0:00

So one issue with either the SVD or

principal components analysis is miss, is always missing values.

So real data will typically have missing values, and the

problem is that if you try to run the SVD

on a data set that doesn't have or that has

some missing values, like you see that I've created here.

You can see that you get an error.

You just can't run it on a data set that has missing values.

So you need to do something about the missing values.

Before you run an SVD or a PCA.

0:26

So, one possibility and there are many others though, is the,

use the impute package which is available from the bioconductor project.

and, and just impute the missing datas, sorry the missing data points and so

that you can have a value there, and then you can run your SVD.

And so this approach you.

This code here uses the impute.knn function which takes a, a missing row or

missing values in a row, and imputes it by the k nearest neighbors to

that row.

So if k, for example, is five, then it will

take the five rows that are closest to the row with

the missing data, and then impute the data in that

missing row with the kind of average of the other five.

And so, once we've imputed the data with

this impute.knn function we can run the svd.

You can see, it runs without error.

And we can, we can kind of plot the first singular

vectors from each of them.

And so you can see that the on the left hand side, I've got the,

the data, the, kind of the, the

first singular vector from the original data matrix,

and the second, on the right-hand side,

I've got the, server singular vector from the

data matrix that was in, that was kind of where the missing data was imputed.

Now, you can see that they're roughly similar.

They're not exactly the same, but the imputation

didn't seem to have a major effect on

the on the running of the svd. So

1:46

this is a final example here, it's just kind of an interesting example.

I just want to show how you can take an

actual image, which is represented as a matrix, and

kind of and, and, and kind of develop a

lower dimensional or lower rank representation of this actual image.

So here's a picture of a face.

It's a relatively low resolution picture of a face, but you can see that there

is a, you know, a nose and ears and two eyes and a mouth there.

And so what we're going to do is we're going to run the svd

on this face data and look at the variance explained.

And so you can see that the first

singular vector explains about 40% of the variation.

And then the second is about say 20 some percent.

And then the third one is about maybe 15%.

And so if you look at say the first five to ten singular

vectors they capture pretty much all of the variation in the data set.

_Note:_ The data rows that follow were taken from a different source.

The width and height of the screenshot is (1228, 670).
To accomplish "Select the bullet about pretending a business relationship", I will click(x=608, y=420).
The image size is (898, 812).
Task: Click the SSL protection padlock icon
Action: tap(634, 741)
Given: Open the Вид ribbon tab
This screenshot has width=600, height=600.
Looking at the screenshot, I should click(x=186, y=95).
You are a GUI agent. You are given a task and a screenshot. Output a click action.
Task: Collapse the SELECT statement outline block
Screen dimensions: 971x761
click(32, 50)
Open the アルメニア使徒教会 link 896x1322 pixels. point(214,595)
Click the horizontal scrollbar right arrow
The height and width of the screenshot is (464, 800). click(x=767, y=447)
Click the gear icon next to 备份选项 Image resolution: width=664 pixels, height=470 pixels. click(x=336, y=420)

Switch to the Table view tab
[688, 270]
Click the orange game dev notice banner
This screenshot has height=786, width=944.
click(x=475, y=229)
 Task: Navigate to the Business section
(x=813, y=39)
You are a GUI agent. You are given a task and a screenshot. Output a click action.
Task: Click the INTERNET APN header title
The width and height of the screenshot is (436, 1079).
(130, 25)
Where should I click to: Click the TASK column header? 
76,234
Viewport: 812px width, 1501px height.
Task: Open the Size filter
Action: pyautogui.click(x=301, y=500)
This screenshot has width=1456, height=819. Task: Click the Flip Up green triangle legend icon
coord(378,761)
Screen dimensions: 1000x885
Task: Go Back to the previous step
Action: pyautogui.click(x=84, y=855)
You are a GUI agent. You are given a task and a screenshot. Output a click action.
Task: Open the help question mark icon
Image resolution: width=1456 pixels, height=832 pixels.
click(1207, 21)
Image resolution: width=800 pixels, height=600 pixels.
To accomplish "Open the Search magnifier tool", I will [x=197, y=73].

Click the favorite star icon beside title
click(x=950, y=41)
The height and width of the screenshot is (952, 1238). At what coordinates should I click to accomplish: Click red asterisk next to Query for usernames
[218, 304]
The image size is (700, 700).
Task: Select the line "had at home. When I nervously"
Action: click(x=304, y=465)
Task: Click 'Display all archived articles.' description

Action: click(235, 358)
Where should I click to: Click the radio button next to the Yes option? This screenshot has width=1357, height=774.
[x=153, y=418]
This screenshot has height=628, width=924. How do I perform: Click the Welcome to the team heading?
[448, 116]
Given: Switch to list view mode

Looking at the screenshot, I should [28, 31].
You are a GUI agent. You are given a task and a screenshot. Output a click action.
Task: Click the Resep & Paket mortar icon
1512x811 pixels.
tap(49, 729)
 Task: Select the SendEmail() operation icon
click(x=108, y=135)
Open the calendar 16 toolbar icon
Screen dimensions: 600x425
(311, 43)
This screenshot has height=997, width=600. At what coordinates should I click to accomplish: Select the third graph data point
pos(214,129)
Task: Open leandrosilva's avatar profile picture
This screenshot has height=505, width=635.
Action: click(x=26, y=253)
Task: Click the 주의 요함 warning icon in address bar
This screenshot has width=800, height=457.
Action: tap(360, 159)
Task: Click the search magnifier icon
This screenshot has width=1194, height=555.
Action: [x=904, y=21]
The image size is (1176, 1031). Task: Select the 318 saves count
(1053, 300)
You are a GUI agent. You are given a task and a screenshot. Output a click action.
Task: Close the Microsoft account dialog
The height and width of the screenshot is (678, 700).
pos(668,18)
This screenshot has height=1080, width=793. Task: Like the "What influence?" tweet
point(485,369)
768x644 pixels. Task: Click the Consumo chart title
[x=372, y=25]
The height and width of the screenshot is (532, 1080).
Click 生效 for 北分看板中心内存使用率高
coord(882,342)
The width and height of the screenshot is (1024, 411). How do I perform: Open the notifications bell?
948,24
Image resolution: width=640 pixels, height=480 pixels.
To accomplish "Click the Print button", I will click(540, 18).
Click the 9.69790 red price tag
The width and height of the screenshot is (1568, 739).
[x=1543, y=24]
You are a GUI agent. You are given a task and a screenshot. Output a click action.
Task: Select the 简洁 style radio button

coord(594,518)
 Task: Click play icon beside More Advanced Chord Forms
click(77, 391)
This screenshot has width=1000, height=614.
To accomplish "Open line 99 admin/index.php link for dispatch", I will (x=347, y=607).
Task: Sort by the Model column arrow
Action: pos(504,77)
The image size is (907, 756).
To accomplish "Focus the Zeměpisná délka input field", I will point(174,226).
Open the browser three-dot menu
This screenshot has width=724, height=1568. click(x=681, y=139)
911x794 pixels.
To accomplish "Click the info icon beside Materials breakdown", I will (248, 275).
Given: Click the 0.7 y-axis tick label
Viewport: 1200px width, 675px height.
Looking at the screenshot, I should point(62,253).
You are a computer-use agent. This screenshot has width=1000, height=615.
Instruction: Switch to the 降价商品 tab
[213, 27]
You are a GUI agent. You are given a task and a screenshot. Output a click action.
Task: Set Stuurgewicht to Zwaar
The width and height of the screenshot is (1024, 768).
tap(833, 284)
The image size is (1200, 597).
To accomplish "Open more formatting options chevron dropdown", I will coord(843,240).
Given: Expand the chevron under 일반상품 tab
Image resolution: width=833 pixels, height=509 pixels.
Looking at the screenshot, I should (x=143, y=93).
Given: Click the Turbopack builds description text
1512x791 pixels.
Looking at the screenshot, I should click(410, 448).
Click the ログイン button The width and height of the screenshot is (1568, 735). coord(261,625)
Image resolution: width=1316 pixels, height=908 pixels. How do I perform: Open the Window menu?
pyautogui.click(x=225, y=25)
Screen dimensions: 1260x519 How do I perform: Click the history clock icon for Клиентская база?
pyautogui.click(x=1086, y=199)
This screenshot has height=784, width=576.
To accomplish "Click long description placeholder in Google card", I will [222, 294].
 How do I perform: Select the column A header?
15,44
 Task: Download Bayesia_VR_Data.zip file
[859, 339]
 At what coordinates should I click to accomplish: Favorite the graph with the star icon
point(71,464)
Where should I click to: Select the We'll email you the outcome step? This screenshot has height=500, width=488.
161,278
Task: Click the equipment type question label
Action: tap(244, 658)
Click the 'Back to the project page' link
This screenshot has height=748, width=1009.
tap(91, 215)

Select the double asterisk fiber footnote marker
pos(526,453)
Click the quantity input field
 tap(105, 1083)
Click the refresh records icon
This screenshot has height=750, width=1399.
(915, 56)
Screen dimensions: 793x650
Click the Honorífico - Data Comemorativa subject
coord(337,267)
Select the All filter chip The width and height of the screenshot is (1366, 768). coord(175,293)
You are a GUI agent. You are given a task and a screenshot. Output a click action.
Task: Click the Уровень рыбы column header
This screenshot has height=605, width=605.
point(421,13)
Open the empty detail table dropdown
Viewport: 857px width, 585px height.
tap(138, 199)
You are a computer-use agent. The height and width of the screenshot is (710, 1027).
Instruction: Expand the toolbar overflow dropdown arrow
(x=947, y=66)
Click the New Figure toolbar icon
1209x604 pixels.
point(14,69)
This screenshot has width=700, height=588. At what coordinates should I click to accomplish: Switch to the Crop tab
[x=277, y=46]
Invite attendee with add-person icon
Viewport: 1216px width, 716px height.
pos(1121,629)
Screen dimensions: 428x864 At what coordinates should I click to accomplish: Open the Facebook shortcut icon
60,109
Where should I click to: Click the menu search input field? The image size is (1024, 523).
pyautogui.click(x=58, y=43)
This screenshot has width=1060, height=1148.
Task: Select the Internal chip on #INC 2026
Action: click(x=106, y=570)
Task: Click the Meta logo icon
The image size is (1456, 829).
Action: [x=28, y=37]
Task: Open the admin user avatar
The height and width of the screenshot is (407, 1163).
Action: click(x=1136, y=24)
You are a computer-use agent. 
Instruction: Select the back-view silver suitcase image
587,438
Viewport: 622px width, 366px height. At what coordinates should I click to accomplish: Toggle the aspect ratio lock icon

And so we can, we can see, we can actually

look at the image that's generated by say the first

singular vector, or the first five, or the first ten.

2:53

that is, that uses fewer components than the original data set too.

So here I'm creating one that just uses

the first principle component the first singular vector.

I'm using one that takes the first five altogether.

And then another one that takes the first ten.

And, and so we can take a look at what this approximation looks like.

So the first image here, which is all the way

on the left here, just uses a single singular vector.

And you can see that it's not a very good, it's not a pretty picture so to speak.

There's not really a face there.

There's not much you can see.

But it's asking a lot to represent an entire image using just a single vector.

So, if we move on to the second one from the left, you

can see that basically most of the, of the key features are already there.

So this uses the first five singular vectors.

And you can see that clearly there's a face.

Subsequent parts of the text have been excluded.